(EXERCISE PROMPT) Go through the lines below and copy each one that holds the string "dialog".

(Stored items)
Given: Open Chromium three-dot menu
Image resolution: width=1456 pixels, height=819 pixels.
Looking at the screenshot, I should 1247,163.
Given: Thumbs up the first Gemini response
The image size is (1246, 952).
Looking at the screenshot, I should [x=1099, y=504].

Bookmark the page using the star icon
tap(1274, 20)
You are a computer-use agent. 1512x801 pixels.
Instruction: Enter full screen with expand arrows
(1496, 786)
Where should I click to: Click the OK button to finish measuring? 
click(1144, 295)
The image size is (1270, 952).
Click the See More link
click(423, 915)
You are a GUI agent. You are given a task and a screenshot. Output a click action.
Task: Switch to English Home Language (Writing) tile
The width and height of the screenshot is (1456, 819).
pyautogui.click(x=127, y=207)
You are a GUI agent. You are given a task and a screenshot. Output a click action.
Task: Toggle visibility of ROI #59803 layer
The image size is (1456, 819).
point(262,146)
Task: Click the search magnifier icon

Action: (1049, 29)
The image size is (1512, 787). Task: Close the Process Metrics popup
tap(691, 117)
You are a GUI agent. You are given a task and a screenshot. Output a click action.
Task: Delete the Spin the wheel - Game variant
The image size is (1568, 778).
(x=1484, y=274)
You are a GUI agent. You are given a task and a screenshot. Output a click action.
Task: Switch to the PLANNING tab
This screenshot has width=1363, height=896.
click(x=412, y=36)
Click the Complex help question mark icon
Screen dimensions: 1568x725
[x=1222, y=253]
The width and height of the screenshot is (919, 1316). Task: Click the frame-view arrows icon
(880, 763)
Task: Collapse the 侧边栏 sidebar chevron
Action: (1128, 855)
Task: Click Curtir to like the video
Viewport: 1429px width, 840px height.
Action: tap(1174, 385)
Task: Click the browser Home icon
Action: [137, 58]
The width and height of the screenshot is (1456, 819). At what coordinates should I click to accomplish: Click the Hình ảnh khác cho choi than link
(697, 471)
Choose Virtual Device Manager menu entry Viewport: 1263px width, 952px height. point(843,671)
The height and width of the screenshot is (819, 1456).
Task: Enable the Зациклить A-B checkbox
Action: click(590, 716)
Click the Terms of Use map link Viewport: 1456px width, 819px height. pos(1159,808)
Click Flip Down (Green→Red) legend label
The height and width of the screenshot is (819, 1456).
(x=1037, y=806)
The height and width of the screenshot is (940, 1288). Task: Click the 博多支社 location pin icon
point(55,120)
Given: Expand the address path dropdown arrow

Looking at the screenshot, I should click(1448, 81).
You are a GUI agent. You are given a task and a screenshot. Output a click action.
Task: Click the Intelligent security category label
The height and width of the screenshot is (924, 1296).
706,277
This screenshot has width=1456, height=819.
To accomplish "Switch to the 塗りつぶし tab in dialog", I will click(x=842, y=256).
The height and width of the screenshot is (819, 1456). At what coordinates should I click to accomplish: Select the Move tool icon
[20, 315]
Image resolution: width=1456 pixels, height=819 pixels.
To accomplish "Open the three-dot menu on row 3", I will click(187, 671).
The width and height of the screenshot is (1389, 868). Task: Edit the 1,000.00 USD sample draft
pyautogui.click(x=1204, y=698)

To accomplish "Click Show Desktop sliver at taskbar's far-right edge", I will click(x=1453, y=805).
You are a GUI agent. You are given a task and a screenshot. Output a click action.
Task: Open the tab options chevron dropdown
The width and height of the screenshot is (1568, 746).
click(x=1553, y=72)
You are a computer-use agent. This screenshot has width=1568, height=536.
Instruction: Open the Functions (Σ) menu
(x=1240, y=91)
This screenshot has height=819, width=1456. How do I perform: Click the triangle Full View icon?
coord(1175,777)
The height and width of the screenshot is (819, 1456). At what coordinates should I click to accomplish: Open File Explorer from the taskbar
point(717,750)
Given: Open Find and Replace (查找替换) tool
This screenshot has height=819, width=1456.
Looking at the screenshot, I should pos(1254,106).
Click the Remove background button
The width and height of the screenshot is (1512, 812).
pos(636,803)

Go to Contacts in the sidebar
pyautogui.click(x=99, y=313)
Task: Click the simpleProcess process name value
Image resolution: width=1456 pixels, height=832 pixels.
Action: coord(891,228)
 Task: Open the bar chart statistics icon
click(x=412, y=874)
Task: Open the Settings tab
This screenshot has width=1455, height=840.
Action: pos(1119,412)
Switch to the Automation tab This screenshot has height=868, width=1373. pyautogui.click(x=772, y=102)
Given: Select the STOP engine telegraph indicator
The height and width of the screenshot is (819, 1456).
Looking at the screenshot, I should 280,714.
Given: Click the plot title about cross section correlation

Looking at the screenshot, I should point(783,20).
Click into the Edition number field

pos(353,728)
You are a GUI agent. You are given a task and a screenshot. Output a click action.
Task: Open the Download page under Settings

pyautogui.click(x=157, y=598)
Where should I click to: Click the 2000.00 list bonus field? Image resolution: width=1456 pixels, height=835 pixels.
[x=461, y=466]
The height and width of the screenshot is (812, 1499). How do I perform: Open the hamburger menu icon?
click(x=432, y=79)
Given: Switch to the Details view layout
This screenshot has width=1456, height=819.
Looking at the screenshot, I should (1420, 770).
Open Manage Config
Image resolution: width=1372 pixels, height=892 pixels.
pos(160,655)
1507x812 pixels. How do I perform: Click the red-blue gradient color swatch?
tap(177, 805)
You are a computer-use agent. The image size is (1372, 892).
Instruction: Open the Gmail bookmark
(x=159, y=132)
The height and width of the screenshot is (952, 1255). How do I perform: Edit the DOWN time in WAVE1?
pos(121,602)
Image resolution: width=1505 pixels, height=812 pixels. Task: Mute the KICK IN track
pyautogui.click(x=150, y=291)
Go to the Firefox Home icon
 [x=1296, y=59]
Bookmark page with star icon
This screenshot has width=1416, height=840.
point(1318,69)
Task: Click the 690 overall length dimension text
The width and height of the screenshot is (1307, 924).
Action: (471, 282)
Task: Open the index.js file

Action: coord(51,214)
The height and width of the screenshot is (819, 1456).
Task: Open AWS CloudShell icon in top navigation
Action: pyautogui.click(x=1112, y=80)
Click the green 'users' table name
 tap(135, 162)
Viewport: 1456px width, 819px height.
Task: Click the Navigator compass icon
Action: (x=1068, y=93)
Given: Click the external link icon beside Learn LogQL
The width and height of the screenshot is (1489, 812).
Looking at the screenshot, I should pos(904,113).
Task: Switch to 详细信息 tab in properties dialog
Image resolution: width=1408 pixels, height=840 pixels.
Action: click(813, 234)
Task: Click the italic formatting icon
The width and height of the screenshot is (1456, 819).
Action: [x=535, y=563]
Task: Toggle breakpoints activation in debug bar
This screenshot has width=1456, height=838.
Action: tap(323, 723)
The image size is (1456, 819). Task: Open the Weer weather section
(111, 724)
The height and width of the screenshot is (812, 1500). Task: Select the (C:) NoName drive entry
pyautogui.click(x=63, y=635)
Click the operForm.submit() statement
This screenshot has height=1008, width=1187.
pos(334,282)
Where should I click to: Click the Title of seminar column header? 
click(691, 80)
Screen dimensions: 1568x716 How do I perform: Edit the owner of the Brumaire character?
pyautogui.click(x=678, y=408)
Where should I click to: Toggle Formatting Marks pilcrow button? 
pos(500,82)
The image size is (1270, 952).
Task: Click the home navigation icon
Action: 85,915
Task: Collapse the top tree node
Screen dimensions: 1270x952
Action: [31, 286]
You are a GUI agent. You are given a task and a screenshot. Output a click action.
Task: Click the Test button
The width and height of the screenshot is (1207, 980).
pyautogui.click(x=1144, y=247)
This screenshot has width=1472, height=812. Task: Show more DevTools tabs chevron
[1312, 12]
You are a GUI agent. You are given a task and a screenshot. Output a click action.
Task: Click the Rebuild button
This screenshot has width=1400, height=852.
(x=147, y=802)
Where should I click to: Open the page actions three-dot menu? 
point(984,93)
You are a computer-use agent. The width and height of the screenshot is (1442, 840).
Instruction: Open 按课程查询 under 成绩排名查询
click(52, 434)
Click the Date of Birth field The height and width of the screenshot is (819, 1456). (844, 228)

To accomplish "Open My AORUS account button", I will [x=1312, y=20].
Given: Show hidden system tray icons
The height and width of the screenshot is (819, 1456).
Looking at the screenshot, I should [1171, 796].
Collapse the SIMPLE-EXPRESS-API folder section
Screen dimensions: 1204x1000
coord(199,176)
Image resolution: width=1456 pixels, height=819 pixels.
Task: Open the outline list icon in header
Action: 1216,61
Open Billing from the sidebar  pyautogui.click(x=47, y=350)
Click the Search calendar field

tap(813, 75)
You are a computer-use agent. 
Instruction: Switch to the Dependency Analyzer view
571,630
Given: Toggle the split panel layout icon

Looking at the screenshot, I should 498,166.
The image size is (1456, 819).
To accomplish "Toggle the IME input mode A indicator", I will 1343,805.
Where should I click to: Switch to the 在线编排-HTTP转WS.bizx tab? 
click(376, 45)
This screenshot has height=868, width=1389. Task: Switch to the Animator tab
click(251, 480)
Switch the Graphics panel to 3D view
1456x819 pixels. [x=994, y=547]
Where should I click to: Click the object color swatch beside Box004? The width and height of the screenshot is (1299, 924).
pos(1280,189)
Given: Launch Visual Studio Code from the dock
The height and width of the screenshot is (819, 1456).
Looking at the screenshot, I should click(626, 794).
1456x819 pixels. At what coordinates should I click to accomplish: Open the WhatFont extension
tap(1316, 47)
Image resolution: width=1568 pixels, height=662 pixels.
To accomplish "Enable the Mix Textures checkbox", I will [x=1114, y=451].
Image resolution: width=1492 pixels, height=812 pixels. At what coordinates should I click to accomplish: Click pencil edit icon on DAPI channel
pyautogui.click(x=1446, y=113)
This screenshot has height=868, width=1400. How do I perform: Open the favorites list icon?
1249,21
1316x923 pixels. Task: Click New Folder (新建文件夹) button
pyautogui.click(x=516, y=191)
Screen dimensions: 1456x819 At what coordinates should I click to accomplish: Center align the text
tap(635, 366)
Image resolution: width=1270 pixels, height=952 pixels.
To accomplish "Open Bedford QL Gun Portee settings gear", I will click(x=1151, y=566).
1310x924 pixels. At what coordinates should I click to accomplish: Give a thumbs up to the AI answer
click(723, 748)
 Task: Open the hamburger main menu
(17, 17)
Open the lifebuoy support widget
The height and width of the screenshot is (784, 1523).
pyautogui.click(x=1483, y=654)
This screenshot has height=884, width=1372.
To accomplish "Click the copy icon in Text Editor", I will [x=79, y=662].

(WRITTEN RESPONSE)
To accomplish "Switch to the 塗りつぶし tab in dialog", I will click(x=842, y=256).
Task: Switch to 详细信息 tab in properties dialog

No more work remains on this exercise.